**DATASET EXTRACT:**
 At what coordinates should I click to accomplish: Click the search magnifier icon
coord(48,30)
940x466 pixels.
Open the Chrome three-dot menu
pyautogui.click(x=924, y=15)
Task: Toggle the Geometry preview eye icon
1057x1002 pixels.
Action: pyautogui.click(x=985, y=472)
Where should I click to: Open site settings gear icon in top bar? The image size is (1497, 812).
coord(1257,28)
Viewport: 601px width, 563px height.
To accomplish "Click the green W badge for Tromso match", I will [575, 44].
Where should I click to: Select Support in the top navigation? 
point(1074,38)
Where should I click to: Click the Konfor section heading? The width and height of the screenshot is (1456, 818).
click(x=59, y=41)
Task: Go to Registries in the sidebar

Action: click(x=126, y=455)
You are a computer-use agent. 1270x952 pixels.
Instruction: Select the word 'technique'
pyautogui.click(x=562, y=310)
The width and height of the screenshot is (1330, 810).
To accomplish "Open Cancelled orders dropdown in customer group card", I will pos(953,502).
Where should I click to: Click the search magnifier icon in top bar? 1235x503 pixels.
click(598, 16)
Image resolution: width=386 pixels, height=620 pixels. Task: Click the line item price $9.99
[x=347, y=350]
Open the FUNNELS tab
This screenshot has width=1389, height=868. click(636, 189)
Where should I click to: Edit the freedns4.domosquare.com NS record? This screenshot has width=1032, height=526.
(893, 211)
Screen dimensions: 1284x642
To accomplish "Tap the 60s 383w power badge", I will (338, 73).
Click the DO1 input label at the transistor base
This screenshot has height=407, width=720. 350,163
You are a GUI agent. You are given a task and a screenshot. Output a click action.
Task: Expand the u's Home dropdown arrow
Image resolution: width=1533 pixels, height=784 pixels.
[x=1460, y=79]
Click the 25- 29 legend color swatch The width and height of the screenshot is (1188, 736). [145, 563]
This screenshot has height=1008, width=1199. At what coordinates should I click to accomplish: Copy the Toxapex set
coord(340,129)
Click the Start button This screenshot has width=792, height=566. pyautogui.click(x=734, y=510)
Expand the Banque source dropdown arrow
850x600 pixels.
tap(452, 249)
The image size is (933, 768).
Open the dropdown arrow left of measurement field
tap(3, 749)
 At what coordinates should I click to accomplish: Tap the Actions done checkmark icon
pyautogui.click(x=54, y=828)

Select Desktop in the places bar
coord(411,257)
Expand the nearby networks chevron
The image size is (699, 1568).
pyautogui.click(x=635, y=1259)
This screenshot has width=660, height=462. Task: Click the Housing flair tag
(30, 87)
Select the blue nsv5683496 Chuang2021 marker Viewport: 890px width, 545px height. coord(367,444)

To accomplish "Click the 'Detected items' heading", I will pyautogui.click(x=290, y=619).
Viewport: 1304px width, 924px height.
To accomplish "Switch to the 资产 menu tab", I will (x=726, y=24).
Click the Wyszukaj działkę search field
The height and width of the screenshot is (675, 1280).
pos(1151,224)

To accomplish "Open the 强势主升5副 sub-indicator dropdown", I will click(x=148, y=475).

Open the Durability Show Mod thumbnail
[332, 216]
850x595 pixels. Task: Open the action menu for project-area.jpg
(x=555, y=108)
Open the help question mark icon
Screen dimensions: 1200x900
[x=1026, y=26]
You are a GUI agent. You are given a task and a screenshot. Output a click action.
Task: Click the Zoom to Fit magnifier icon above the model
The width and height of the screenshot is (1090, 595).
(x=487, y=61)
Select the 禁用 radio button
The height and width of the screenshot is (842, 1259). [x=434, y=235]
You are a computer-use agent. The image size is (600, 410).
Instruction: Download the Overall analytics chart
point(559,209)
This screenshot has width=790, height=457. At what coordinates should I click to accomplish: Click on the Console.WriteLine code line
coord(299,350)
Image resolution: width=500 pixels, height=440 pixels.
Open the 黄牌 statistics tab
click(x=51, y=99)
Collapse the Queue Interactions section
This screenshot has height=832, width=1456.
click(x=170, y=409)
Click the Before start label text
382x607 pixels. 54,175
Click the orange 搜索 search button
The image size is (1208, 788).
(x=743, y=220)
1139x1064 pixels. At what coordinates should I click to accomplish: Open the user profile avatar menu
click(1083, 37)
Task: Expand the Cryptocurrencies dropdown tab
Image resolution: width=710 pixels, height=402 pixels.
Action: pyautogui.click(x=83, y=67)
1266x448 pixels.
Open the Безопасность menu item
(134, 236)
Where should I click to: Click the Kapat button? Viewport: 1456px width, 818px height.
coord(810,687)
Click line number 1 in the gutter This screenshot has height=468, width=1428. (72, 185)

**TASK REQUIREMENTS:** Reproduce every record above word for word, line by line, without changing anything.

**FULL OUTPUT:**
 At what coordinates should I click to accomplish: Click the search magnifier icon
coord(48,30)
940x466 pixels.
Open the Chrome three-dot menu
pyautogui.click(x=924, y=15)
Task: Toggle the Geometry preview eye icon
1057x1002 pixels.
Action: pyautogui.click(x=985, y=472)
Where should I click to: Open site settings gear icon in top bar? The image size is (1497, 812).
coord(1257,28)
Viewport: 601px width, 563px height.
To accomplish "Click the green W badge for Tromso match", I will [575, 44].
Where should I click to: Select Support in the top navigation? 
point(1074,38)
Where should I click to: Click the Konfor section heading? The width and height of the screenshot is (1456, 818).
click(x=59, y=41)
Task: Go to Registries in the sidebar

Action: click(x=126, y=455)
You are a computer-use agent. 1270x952 pixels.
Instruction: Select the word 'technique'
pyautogui.click(x=562, y=310)
The width and height of the screenshot is (1330, 810).
To accomplish "Open Cancelled orders dropdown in customer group card", I will pos(953,502).
Where should I click to: Click the search magnifier icon in top bar? 1235x503 pixels.
click(598, 16)
Image resolution: width=386 pixels, height=620 pixels. Task: Click the line item price $9.99
[x=347, y=350]
Open the FUNNELS tab
This screenshot has width=1389, height=868. click(636, 189)
Where should I click to: Edit the freedns4.domosquare.com NS record? This screenshot has width=1032, height=526.
(893, 211)
Screen dimensions: 1284x642
To accomplish "Tap the 60s 383w power badge", I will (338, 73).
Click the DO1 input label at the transistor base
This screenshot has height=407, width=720. 350,163
You are a GUI agent. You are given a task and a screenshot. Output a click action.
Task: Expand the u's Home dropdown arrow
Image resolution: width=1533 pixels, height=784 pixels.
[x=1460, y=79]
Click the 25- 29 legend color swatch The width and height of the screenshot is (1188, 736). [145, 563]
This screenshot has height=1008, width=1199. At what coordinates should I click to accomplish: Copy the Toxapex set
coord(340,129)
Click the Start button This screenshot has width=792, height=566. pyautogui.click(x=734, y=510)
Expand the Banque source dropdown arrow
850x600 pixels.
tap(452, 249)
The image size is (933, 768).
Open the dropdown arrow left of measurement field
tap(3, 749)
 At what coordinates should I click to accomplish: Tap the Actions done checkmark icon
pyautogui.click(x=54, y=828)

Select Desktop in the places bar
coord(411,257)
Expand the nearby networks chevron
The image size is (699, 1568).
pyautogui.click(x=635, y=1259)
This screenshot has width=660, height=462. Task: Click the Housing flair tag
(30, 87)
Select the blue nsv5683496 Chuang2021 marker Viewport: 890px width, 545px height. coord(367,444)

To accomplish "Click the 'Detected items' heading", I will pyautogui.click(x=290, y=619).
Viewport: 1304px width, 924px height.
To accomplish "Switch to the 资产 menu tab", I will (x=726, y=24).
Click the Wyszukaj działkę search field
The height and width of the screenshot is (675, 1280).
pos(1151,224)

To accomplish "Open the 强势主升5副 sub-indicator dropdown", I will click(x=148, y=475).

Open the Durability Show Mod thumbnail
[332, 216]
850x595 pixels. Task: Open the action menu for project-area.jpg
(x=555, y=108)
Open the help question mark icon
Screen dimensions: 1200x900
[x=1026, y=26]
You are a GUI agent. You are given a task and a screenshot. Output a click action.
Task: Click the Zoom to Fit magnifier icon above the model
The width and height of the screenshot is (1090, 595).
(x=487, y=61)
Select the 禁用 radio button
The height and width of the screenshot is (842, 1259). [x=434, y=235]
You are a computer-use agent. The image size is (600, 410).
Instruction: Download the Overall analytics chart
point(559,209)
This screenshot has width=790, height=457. At what coordinates should I click to accomplish: Click on the Console.WriteLine code line
coord(299,350)
Image resolution: width=500 pixels, height=440 pixels.
Open the 黄牌 statistics tab
click(x=51, y=99)
Collapse the Queue Interactions section
This screenshot has height=832, width=1456.
click(x=170, y=409)
Click the Before start label text
382x607 pixels. 54,175
Click the orange 搜索 search button
The image size is (1208, 788).
(x=743, y=220)
1139x1064 pixels. At what coordinates should I click to accomplish: Open the user profile avatar menu
click(1083, 37)
Task: Expand the Cryptocurrencies dropdown tab
Image resolution: width=710 pixels, height=402 pixels.
Action: pyautogui.click(x=83, y=67)
1266x448 pixels.
Open the Безопасность menu item
(134, 236)
Where should I click to: Click the Kapat button? Viewport: 1456px width, 818px height.
coord(810,687)
Click line number 1 in the gutter This screenshot has height=468, width=1428. (72, 185)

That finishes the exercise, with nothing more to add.